Huge earthquakes happen in this region because the plate that’s going down is usually oceanic crust, which is cold and dense, which means it can break in a sharp and sudden manner.

However, the cold dense crust that’s sinking can break for a much longer time and initially result in the seismic shifts and tremors.

The nature of the zone pairs any earthquake with another destructive event: a tsunami.

The earthquake that hit in 1700 sent a tsunami across the Pacific Ocean as far as Japan.

Researchers are now expecting another event at the Cascadia subduction zone, with the chances of it happening in the coming decades explored during NOVA PBS’ short documentary, ‘The Pacific Northwest is due for a Major Earthquake’.

Wendy Bohon, a geologist and senior science communication specialist at the Incorporated Research Institutions for Seismology, explained the process behind how a tsunami would result from an earthquake, and said: “You have one plate diving down beneath another, one section gets locked and it pushes another part up.

-=-=-

- SET TASKS
1. In the passage about the Cascadia earthquake, how far did the tsunami from the 1700 earthquake travel?
2. Write the next part of the Cascadia earthquake passage, picking up right after its final sentence.

- Word and element pointing entries
-=-=-

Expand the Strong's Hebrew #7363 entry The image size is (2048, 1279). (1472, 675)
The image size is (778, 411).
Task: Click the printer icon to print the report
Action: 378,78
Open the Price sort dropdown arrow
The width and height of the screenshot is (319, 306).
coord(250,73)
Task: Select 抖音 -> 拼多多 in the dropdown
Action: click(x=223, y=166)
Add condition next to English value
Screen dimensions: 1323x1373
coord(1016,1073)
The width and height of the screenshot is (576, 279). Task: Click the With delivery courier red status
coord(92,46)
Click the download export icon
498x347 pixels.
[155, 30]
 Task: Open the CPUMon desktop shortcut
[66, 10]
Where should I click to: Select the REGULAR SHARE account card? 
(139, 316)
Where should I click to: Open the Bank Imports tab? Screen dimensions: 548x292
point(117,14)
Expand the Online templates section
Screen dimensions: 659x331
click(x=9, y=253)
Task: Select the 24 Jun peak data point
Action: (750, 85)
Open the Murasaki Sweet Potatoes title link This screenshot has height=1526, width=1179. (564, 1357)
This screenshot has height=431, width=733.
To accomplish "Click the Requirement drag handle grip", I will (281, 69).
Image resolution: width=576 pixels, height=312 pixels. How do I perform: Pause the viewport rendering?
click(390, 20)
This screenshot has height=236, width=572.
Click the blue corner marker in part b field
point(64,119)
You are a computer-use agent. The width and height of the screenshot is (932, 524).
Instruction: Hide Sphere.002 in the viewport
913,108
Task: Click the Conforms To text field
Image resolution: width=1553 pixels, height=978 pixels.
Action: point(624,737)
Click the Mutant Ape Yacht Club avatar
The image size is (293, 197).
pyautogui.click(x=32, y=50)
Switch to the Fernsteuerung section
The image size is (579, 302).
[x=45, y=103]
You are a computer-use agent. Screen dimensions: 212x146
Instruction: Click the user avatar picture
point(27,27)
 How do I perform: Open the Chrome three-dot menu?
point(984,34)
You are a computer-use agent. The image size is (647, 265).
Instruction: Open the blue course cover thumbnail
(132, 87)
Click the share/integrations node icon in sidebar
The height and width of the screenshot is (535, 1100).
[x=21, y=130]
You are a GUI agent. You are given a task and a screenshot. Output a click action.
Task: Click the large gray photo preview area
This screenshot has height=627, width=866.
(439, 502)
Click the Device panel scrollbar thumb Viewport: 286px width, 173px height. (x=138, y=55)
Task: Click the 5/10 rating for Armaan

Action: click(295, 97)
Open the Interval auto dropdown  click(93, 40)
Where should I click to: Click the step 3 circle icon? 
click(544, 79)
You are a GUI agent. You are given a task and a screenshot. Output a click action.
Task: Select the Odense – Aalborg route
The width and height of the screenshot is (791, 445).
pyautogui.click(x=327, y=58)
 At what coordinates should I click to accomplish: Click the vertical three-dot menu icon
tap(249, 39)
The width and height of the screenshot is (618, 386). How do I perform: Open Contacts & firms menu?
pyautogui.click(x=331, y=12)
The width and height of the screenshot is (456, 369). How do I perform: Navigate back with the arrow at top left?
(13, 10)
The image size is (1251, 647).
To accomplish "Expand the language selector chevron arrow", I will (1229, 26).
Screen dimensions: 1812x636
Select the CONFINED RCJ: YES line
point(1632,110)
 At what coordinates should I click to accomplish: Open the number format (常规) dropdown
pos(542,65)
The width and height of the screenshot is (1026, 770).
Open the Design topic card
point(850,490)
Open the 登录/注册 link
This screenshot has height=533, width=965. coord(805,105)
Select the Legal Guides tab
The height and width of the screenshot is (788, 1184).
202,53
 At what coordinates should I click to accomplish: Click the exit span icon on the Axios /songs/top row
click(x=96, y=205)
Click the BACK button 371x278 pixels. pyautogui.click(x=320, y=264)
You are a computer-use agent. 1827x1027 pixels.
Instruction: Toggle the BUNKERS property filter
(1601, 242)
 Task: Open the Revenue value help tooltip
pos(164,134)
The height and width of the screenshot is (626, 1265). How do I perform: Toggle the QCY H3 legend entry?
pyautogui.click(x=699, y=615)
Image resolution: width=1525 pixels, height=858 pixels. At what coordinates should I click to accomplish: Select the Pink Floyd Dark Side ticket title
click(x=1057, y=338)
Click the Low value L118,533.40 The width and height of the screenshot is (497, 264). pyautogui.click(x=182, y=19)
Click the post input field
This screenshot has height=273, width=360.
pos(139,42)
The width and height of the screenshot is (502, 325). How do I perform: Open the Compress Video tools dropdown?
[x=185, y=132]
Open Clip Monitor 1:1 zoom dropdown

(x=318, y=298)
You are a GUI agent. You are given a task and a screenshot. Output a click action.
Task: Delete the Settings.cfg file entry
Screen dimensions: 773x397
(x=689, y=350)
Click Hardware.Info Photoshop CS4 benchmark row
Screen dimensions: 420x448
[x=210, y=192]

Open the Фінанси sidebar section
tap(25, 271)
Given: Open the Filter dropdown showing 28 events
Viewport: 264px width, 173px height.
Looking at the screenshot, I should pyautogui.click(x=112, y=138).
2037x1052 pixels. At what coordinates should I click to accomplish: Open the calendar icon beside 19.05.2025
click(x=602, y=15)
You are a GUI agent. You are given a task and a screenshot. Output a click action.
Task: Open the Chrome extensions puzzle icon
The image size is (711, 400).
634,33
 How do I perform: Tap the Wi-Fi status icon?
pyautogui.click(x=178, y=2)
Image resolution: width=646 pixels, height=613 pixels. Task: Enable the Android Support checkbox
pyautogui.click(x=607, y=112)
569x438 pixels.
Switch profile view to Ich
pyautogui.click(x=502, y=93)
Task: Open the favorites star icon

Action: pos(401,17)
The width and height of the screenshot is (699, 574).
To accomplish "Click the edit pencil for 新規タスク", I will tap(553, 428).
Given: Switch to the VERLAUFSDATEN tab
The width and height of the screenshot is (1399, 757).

-=-=-

- EXPECTED RESPONSES
1. It crossed the Pacific Ocean as far as Japan.

2.
“When the fault ruptures, when the amount of stress overcomes the friction, it bounces back, which lifts up the water above it and causes that water to flow out in all directions.

“And that water flowing out in all directions in the tsunami.”

Oral histories of the earthquake and tsunami that hit in 1700 suggest many died from the event.

Water consumed much of the forestry and land near to the sea, destroying the native populations’ temporary homes.

However, back then, native Americans used the land differently to the colonisers, not building any permanent structures and constantly moving across the region.

Now, with a population of millions of people and structures designed to last, things are different.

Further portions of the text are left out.